A blast of cold air and the scent of raw wood greeted them as he opened the door. He flipped the overhead light on. The lights whirled to life, casting the shop out of darkness.
Nic brushed past him, and the slight touch of her hip against his was like a punch to the gut. There was no ignoring the visceral reaction to her. His dick immediately roared to life, a sure sign he needed to get laid, because handling it himself wasn’t working.
She was a beautiful woman. That was all it was. And she was forbidden, a big no-no, which made her even more . . . there, right in front of him.
That’s what he kept telling himself as she stepped out of the hall and into the open space. “Wow.” She scanned the various projects he had going. “This place is bigger than I imagined.”
Nic moved further into the shop and knelt down, tracing the scrollwork on the leg of a chair. “This is beautiful, Gabe.” She looked up at him through thick lashes. “Really.”
He was oddly jealous of that chair leg.
“I always thought it was strange.” She stroked her hand across the carved wood.
“What?” He watched her tilt her head to the side.
“Lucian paints. Madeline was also a painter. You can turn a couple of sheets of plywood and lumber into something stunning.” She rose fluidly, with the grace of a lithe dancer. “But Devlin, he doesn’t have a talent.”
“Does pissing people off count as a talent? Because if so, he fucking excels at it.”
Her laugh was soft, but hell, it rolled and licked over his skin. “True.”
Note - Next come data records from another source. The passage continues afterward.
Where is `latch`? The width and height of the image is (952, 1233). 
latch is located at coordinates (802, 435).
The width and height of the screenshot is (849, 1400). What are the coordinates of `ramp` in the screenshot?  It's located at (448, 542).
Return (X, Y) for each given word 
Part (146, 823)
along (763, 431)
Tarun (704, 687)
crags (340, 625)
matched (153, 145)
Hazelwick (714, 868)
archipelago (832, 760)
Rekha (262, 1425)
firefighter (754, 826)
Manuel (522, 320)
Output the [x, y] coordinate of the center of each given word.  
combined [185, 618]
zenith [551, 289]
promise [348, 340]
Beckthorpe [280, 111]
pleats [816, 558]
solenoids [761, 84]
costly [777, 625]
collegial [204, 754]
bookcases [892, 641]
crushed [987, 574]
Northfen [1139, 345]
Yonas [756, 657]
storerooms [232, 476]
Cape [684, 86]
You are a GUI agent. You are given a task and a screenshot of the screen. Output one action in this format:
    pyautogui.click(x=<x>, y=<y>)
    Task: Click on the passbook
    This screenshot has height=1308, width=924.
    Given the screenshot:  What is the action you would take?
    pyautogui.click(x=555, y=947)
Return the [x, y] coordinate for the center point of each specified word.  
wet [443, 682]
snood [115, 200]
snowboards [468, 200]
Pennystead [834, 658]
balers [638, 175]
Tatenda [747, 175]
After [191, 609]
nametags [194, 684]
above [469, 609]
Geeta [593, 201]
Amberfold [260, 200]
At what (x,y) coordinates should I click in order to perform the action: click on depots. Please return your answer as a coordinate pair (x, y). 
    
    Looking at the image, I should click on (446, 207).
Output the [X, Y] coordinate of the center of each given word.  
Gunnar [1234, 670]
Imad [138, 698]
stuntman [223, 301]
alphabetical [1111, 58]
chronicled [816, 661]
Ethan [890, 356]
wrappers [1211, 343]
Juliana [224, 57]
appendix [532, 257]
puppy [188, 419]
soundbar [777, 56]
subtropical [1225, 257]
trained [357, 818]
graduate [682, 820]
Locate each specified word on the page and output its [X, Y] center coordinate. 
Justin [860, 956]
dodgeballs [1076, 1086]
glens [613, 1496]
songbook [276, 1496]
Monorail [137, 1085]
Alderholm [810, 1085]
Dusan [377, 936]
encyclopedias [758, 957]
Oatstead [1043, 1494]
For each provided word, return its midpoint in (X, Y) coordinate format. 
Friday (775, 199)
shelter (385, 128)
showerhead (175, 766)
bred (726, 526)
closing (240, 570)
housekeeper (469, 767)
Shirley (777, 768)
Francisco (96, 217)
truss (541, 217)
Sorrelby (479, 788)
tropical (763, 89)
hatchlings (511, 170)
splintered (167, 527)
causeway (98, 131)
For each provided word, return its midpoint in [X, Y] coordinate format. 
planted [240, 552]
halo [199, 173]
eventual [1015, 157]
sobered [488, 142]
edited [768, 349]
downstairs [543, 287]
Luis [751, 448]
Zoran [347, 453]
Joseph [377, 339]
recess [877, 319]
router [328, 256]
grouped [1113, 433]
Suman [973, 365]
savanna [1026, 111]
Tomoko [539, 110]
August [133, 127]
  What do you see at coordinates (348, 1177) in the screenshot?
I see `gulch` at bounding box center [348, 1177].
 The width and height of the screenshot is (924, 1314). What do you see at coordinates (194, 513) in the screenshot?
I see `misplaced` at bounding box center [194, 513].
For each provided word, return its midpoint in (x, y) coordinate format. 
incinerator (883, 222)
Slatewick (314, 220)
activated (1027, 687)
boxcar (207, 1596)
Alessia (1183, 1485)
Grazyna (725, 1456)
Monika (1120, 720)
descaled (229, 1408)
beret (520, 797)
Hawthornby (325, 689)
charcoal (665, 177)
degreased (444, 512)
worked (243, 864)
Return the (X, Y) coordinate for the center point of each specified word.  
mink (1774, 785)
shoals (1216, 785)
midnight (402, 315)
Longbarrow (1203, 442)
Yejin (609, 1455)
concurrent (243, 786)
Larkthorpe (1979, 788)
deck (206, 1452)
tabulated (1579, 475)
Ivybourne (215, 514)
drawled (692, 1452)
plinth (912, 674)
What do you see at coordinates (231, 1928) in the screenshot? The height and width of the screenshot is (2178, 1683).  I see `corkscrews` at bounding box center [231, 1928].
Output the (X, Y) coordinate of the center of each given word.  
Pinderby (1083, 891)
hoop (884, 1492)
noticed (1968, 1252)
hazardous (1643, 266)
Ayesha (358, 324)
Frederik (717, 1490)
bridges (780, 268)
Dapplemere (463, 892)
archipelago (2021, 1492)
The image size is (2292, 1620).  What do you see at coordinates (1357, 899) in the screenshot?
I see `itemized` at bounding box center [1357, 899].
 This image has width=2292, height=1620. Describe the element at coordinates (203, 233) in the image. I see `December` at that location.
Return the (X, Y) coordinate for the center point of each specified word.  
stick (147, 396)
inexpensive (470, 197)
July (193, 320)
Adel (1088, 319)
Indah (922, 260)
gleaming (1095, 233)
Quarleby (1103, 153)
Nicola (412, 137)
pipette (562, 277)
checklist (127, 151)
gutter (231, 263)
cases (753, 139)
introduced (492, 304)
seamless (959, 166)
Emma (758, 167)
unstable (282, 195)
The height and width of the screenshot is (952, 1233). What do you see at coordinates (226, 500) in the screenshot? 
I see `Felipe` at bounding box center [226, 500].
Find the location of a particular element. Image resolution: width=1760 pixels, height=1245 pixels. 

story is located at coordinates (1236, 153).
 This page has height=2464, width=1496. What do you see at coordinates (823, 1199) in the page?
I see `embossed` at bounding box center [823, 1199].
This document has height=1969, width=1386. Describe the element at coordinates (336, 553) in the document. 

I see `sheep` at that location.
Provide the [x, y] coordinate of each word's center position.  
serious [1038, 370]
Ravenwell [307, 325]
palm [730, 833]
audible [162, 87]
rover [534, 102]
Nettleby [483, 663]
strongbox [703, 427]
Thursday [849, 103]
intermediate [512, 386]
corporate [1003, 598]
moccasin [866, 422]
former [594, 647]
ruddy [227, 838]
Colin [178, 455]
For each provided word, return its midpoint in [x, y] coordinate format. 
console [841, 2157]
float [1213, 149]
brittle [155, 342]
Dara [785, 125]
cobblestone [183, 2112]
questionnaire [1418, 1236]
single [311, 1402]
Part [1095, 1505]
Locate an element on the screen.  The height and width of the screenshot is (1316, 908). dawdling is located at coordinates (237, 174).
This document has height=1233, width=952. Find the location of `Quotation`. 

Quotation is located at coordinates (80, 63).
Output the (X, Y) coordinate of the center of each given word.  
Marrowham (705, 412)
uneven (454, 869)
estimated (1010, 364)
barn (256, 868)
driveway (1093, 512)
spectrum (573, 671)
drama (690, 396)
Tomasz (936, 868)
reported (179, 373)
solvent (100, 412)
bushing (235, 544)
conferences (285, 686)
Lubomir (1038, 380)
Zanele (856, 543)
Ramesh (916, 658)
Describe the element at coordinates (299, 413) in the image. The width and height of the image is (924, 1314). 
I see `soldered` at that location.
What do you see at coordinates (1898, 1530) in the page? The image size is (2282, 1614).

“Dev does have a hidden talent,” he said, unable to drag his gaze off her as she moved over to a workbench. She touched each tool left out with just one finger and then two, and he swore to God, his dick got harder.
How fucked-up was that?
He really needed to go out, find someone to screw his brains out, because the raw lust pounding through his veins needed an outlet.
And that outlet wasn’t Nic.
No matter how tempting she was.
“What’s his talent?” she asked, picking up a small chisel.
“He can sing.” He eased past her, running a hand over a table he’d been working on earlier in the day.
“What?” She laughed. “Are you for real?”
He nodded as he stopped on the other side of her. One would think talking about his brother would do something about the hard-on he was rocking at the moment, but apparently not. “Would I lie about something like that?”
“I don’t know. Maybe?”
“Well, I’m not. The man can sing. But you’d have to get him drunk before that happens.” He was done talking about his brother. “Come on. Your surprise is through that door over there.”
Her gaze drifted over his shoulder. “I really have no idea what this surprise is.”